One such DeFi bank, Intellabridge Technology Corp., offers many traditional banking services with totally decentralized blockchain technology. 

Kash, the company’s newly launched banking system, will offer familiar services like checking and savings accounts, debit cards, and investment accounts. But all those will be built on stable coin and other blockchain technologies, empowering their users with super-fast speeds and seamless transactions. 

“Intellabridge is simplifying the process by which the average person can get exposure to DeFi,” said Sheldon Inwentash, the Chairman and CEO of ThreeD Capital, which invested $375k in the company in early 2021. “Our investment in Intellabridge perfectly aligns with our vertical of and belief in blockchain and other decentralized technologies.”

Personalization Is Coming

The new DeFi banks are also challenging conventional banking models by offering more personalized services for both individuals and businesses. 

Banks like Commerce West Bank and Alpine Banks of Colorado now offer consulting services for businesses and digital tools flexible enough to be customized for individual needs. 

Many traditional banks continue to operate on a business model that sees economies of scale as the sole path toward improving profit margins.

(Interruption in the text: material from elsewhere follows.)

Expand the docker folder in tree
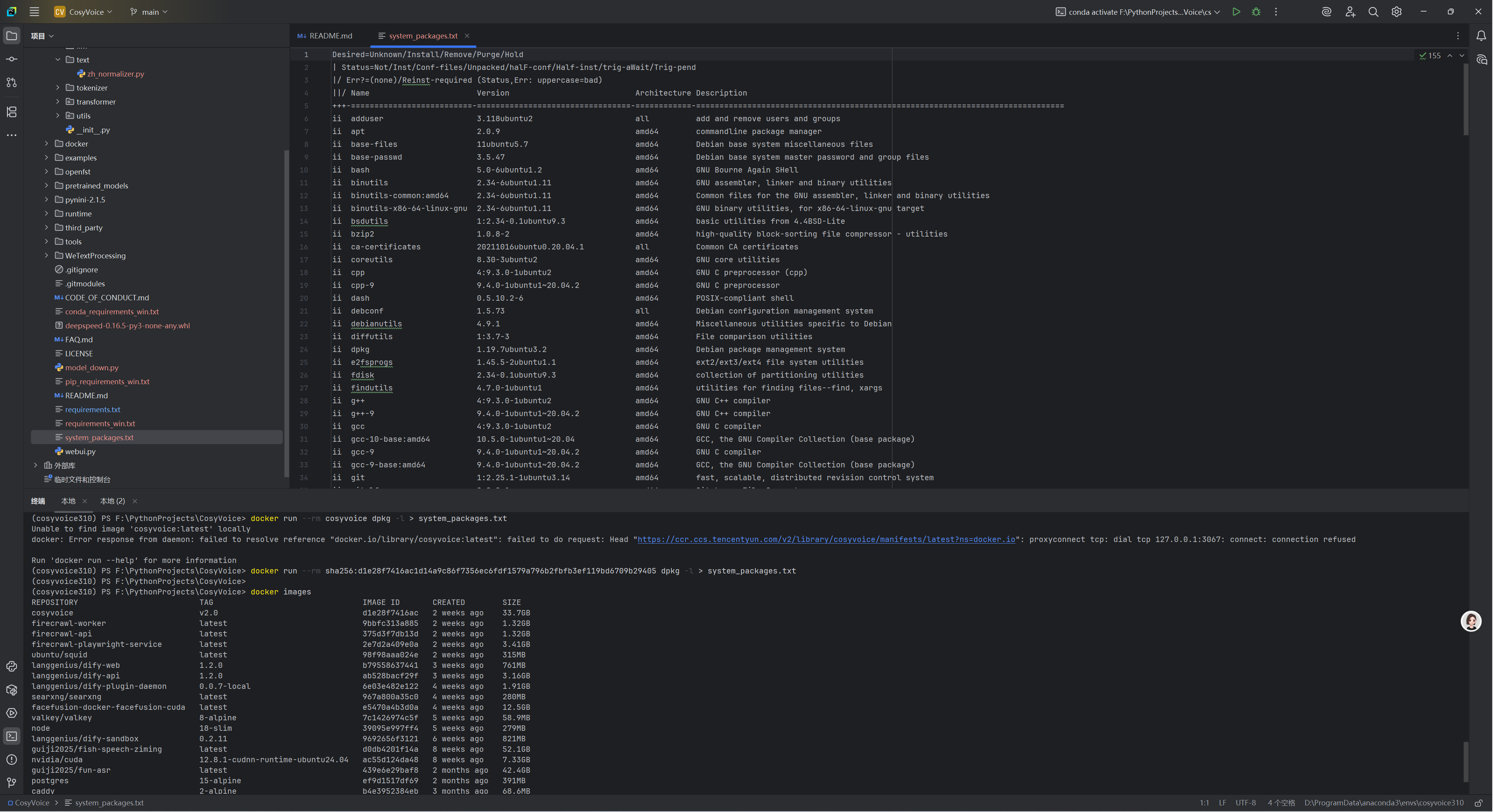47,144
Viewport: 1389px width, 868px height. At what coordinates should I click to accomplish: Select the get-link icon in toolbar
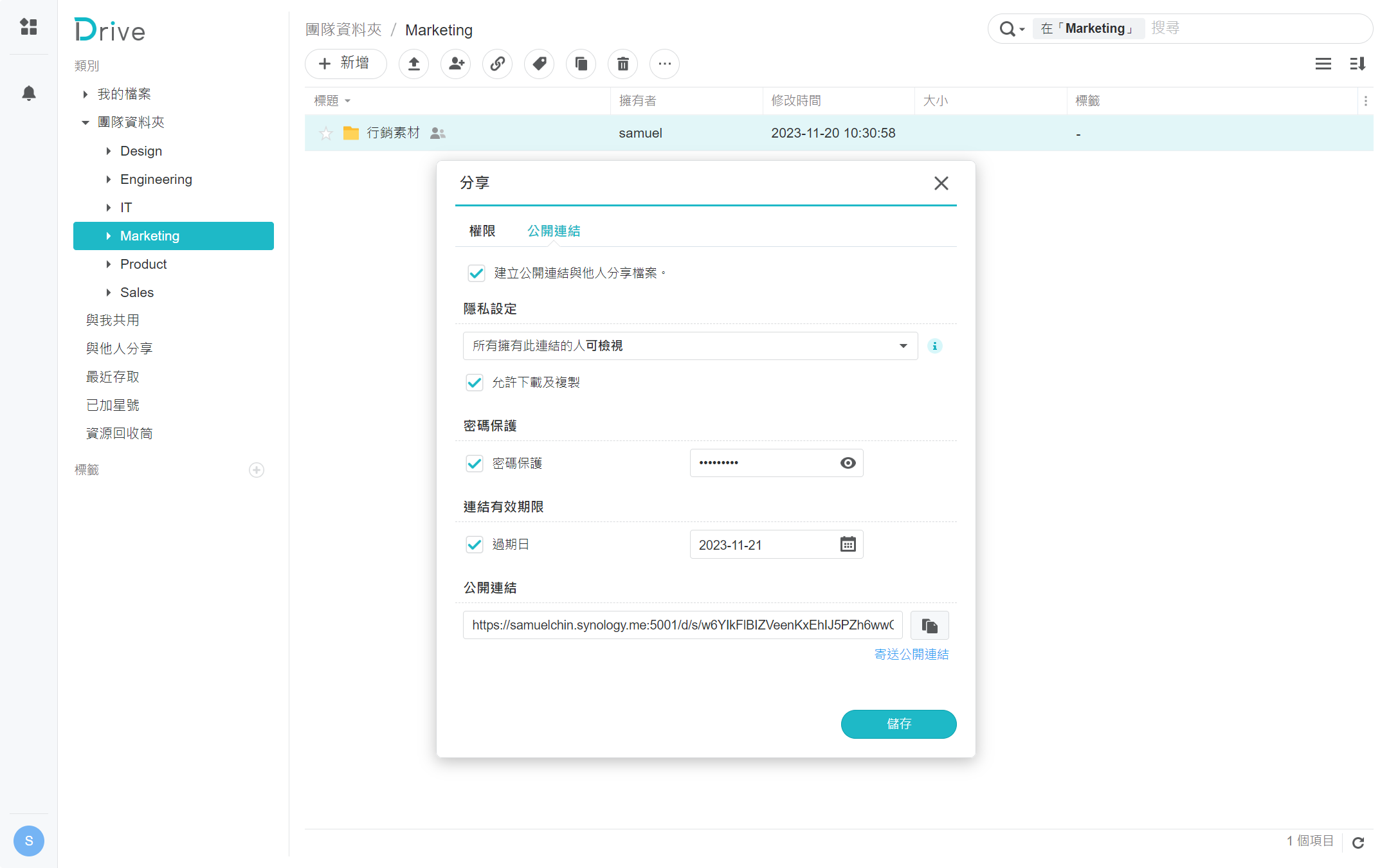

As a result, people tired of dealing with those banks’ outdated customer service are turning to more regional banks like the above.

Investments Pouring In

Large institutional investors have hopped on board the DeFi movement in 2021 in a big way. 

In the third quarter of 2020, the share of total DeFi transaction volume from those institutions grew by about 10 percent, according to a report from Chainalysis. By the second quarter of 2021, that number rose to more than 60 percent. 

The biggest financial institutions in the world are no longer ignoring the DeFi movement. They’re now actively supporting it. 

Trovio Capital Management, which focuses only on managing digital assets, recently announced a Digital Asset Income Fund, which is “a market-neutral, non-directional fund that plans to extract yield through strategically investing in stablecoin-based DeFi protocols and capitalizing on more traditional arbitrage opportunities,” according to a NASDAQ article

“TCM believes the Fund is capable of returning 15%-20% net of fees per annum,” the article said. 

Decentralized Finance represents a seismic shift in how finance works. The innovations happening now are likely just a taste of what’s to come in the next few years.